Malaysia’s AirAsia X offers a slightly improved version of business class lite on their A330 flights from KL to Perth, Melbourne, and Sydney. Thai AirAsia X also flies between Bangkok Suvarnabhumi and Sydney using the same aircraft type and offering the same product. The smaller 12-person cabin in a 2-2-2 configuration is immediately more appealing, and the ticket includes a complimentary meal and drink, plus a 40 kg luggage allowance.

The seats also extend out flat, but at a 165˚ angle, so it’s angle-flat rather than lie flat — a big upgrade on the Scoot seat. However, you do notice the angle when you are trying to sleep at night and are slowly sliding down the seat. Instead, many passengers put their seat into a cradle position to sleep.
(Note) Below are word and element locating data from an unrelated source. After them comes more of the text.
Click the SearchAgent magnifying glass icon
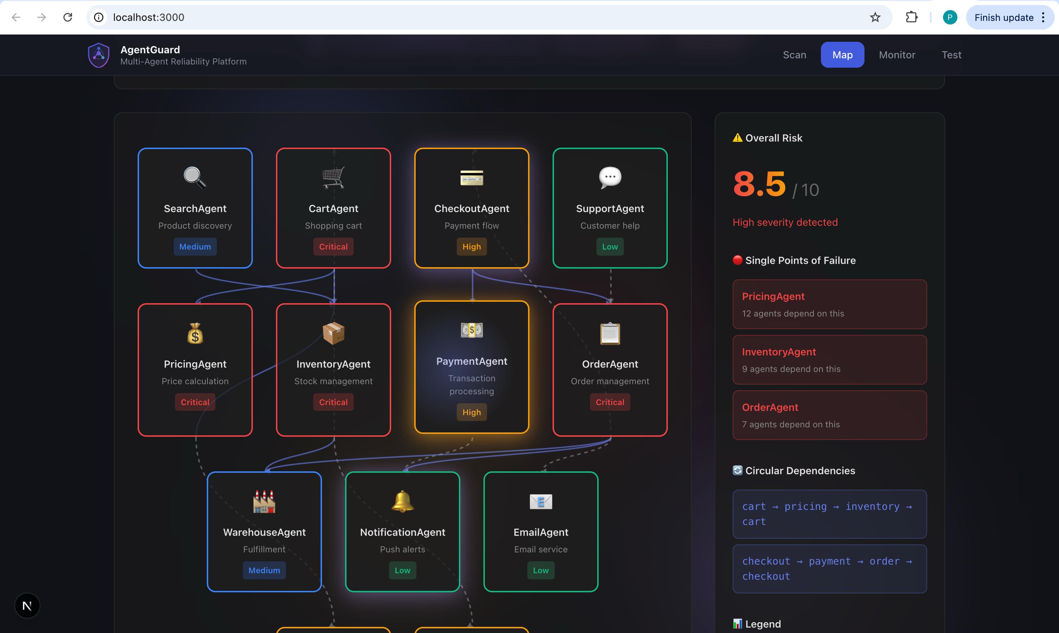tap(195, 177)
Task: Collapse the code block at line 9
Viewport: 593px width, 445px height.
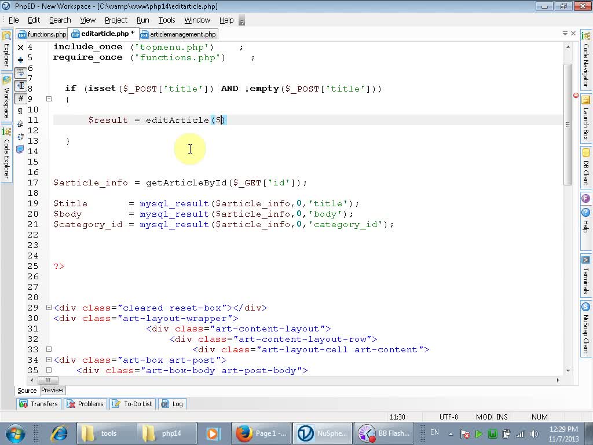Action: pyautogui.click(x=49, y=99)
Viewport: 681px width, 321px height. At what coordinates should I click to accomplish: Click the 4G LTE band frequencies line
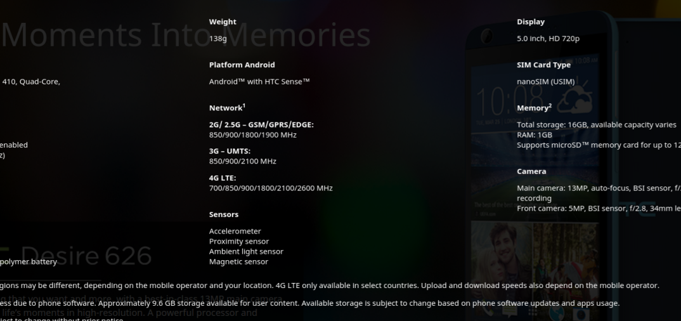[x=271, y=188]
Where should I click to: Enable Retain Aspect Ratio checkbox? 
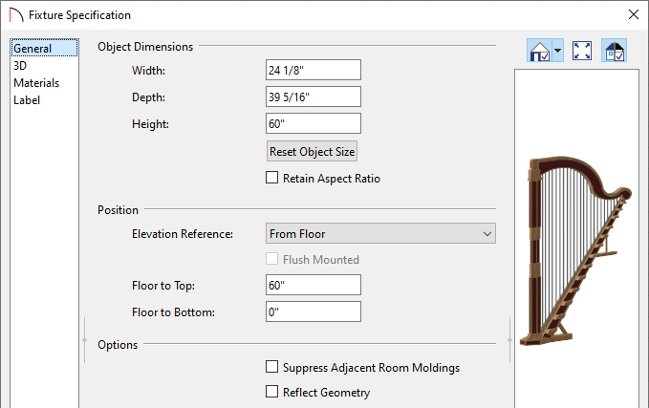272,178
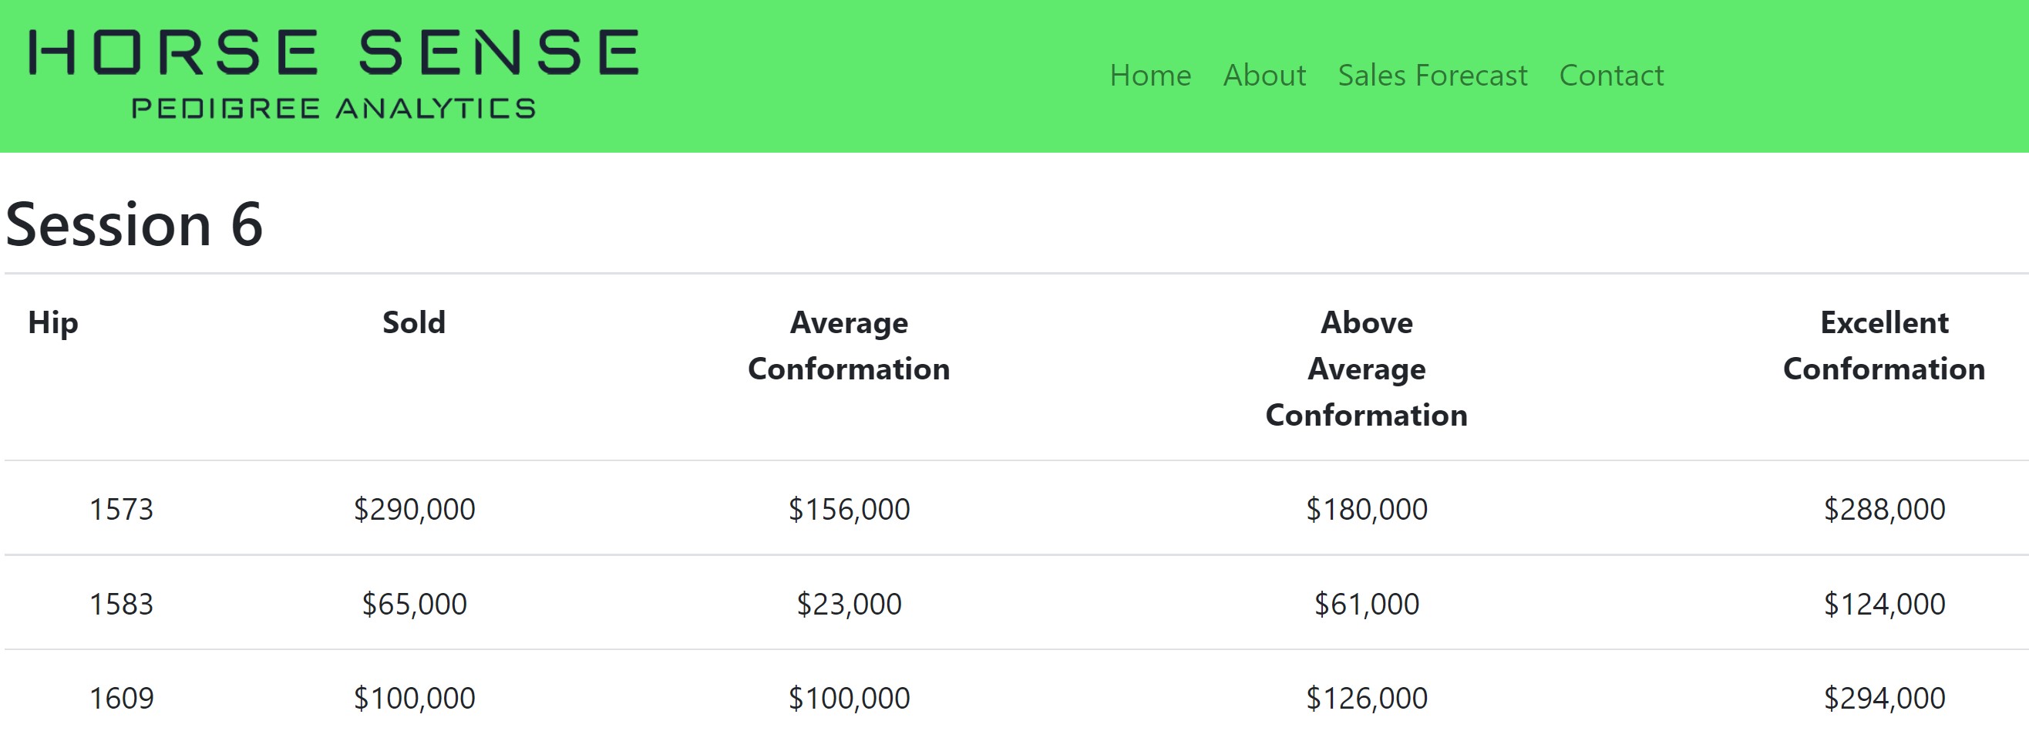Click the Above Average Conformation header
Image resolution: width=2029 pixels, height=748 pixels.
(x=1366, y=369)
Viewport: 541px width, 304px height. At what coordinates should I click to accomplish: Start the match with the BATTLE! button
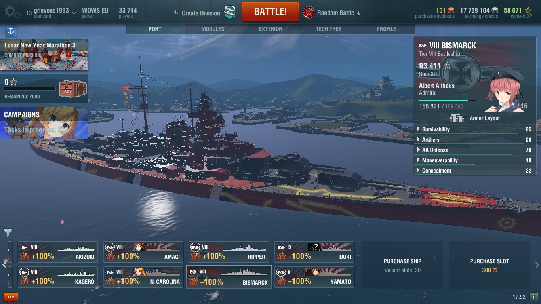[x=271, y=12]
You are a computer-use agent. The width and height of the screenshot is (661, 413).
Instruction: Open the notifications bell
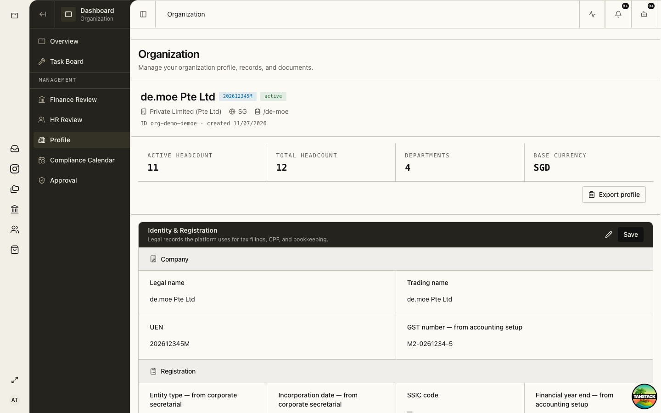[618, 14]

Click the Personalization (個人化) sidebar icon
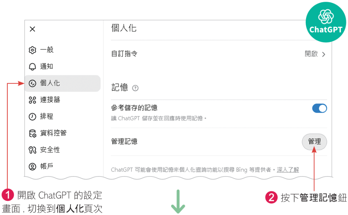coord(32,83)
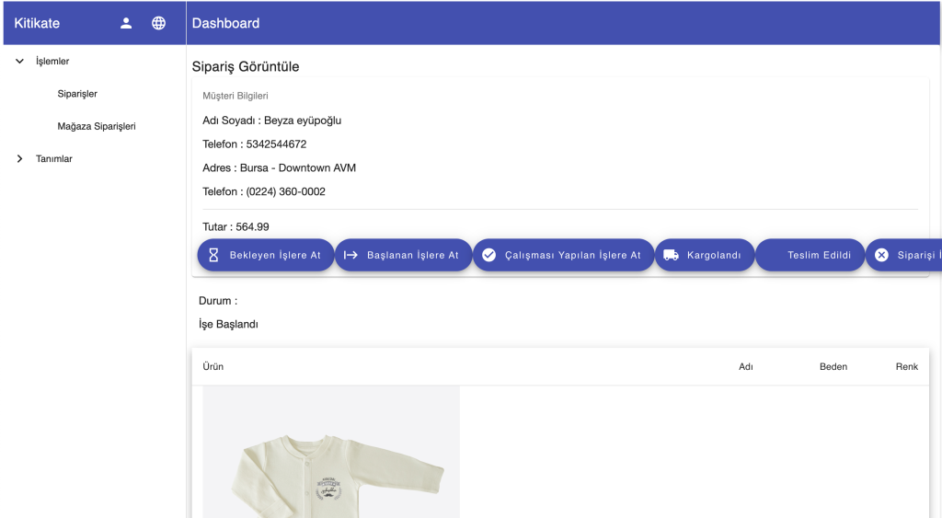The width and height of the screenshot is (942, 518).
Task: Click the Dashboard header title
Action: tap(225, 23)
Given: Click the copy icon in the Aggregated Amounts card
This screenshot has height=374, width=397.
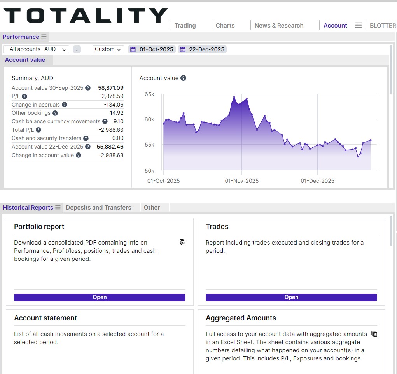Looking at the screenshot, I should [x=374, y=334].
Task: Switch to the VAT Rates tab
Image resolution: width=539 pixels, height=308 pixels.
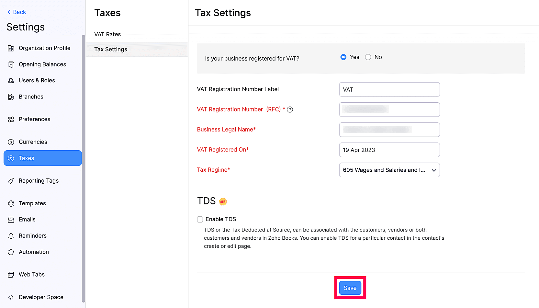Action: coord(107,34)
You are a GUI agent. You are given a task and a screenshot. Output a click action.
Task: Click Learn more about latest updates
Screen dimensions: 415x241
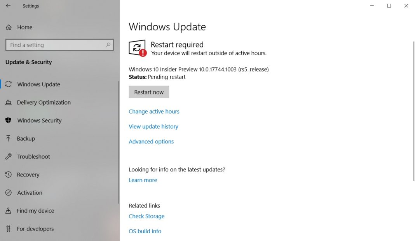143,180
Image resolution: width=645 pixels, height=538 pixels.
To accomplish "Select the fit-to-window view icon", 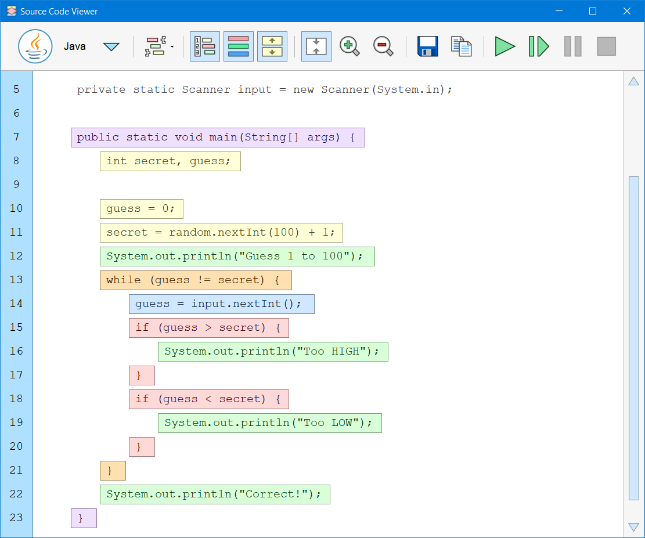I will click(x=316, y=46).
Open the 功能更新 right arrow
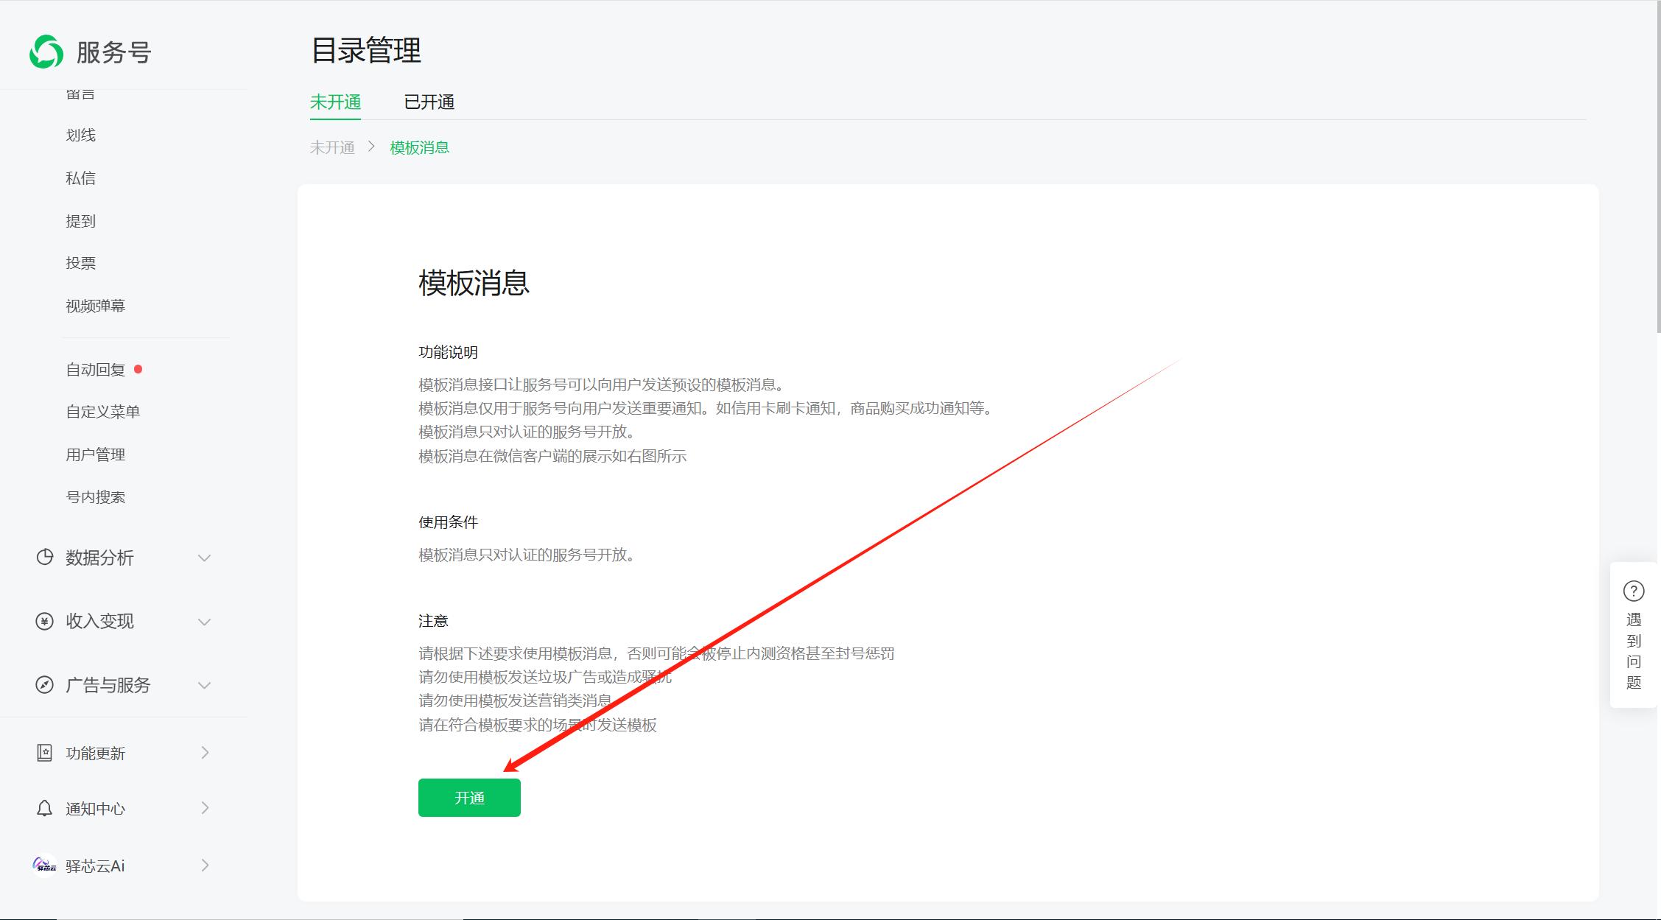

AirAsia X’s premium cabin beats economy on a full-service airline and is usually around the same price.

No drinks, but an otherwise solid offering in Batik Air business class

Batik Air operates narrowbody B737-800s between KL and Bali to Sydney, Melbourne, Brisbane and Perth. It also flies between Perth and Jakarta and Perth and Adelaide. Batik business class; think three rows of recliners in a 2-2 layout, just like you get on a Qantas B737.

RELATED: Qantas Business Class Seats — Everything You Need To Know

Think Qantas domestic business class without the lounges and wine (Batik doesn’t service alcohol) but superior recline and legroom. Throw in generally pleasant in-flight service and meals along with highly competitive fares, and Batik Air business class can be a sound alternative to economy class on mainstream airlines to and from Asia.

VietJet raises the ‘business class lite’ bar

It’s hard not to be aware of VietJet and its bright orange A330s, which fly from Ho Chi Minh to Sydney, Brisbane, Perth, and Melbourne. Flights between Hanoi, Melbourne, and Sydney will also start in June. Like AirAsia X, the VietJet A330s offer a 12-person SkyBoss business class cabin with a 2-2-2 configuration and angle flat seats. One reason for the similarity is that these are former AirAsia X aircraft.

VietJet is a carrier to watch in the coming decade. Image: Delicious

But VietJet channels a little more of the full-service experience than AirAsia X, with a fruit offering and warm handtowels before take-off, two meals on the Australia – Vietnam sector with a choice of meals with sides with some effort put into the presentation, a broad range of drinks, including alcohol, amenity kit, pillow, and blanket.

VietJet is no Qatar Airways, but it is a really solid product for its price point if you can forego stuff like inflight entertainment, power ports, lounges, and WiFi.

Decent seat but not much else on T’way Air

South Korean low-cost carrier T’way Air also flies an A330 between Seoul and Sydney and has a two-row business class cabin just like AirAsia X. This is because most of T’way’s A330 also come from that airline (AirAsia X had a near-death financial experience during Covid and had to offload a lot of planes).

T’way leaves a bit more to be desired… but it’s still worth taking a look at. Image: Mainly Miles

But T’way business class is a more parsimonious experience than VietJet or Batik. Like Scoot and AirAsia X, it’s one complimentary meal and drink, a 20kg luggage allowance, and the not-quite lie-flat seat. Everything else requires payment. Compared to the Southeast Asian cabin crews, T’way’s cabin crews can be aloof to the point of rudeness. But you don’t fly business class lite for the charming cabin crew.

These airlines strip business class back to the basics – a decent seat, a quieter cabin, and more personal space. It’s what full-service airlines used to call business class in 1995. However, given the highly competitive fares, these airlines remain a good alternative for passengers who want comfort with all the 2024 full-service business class frills.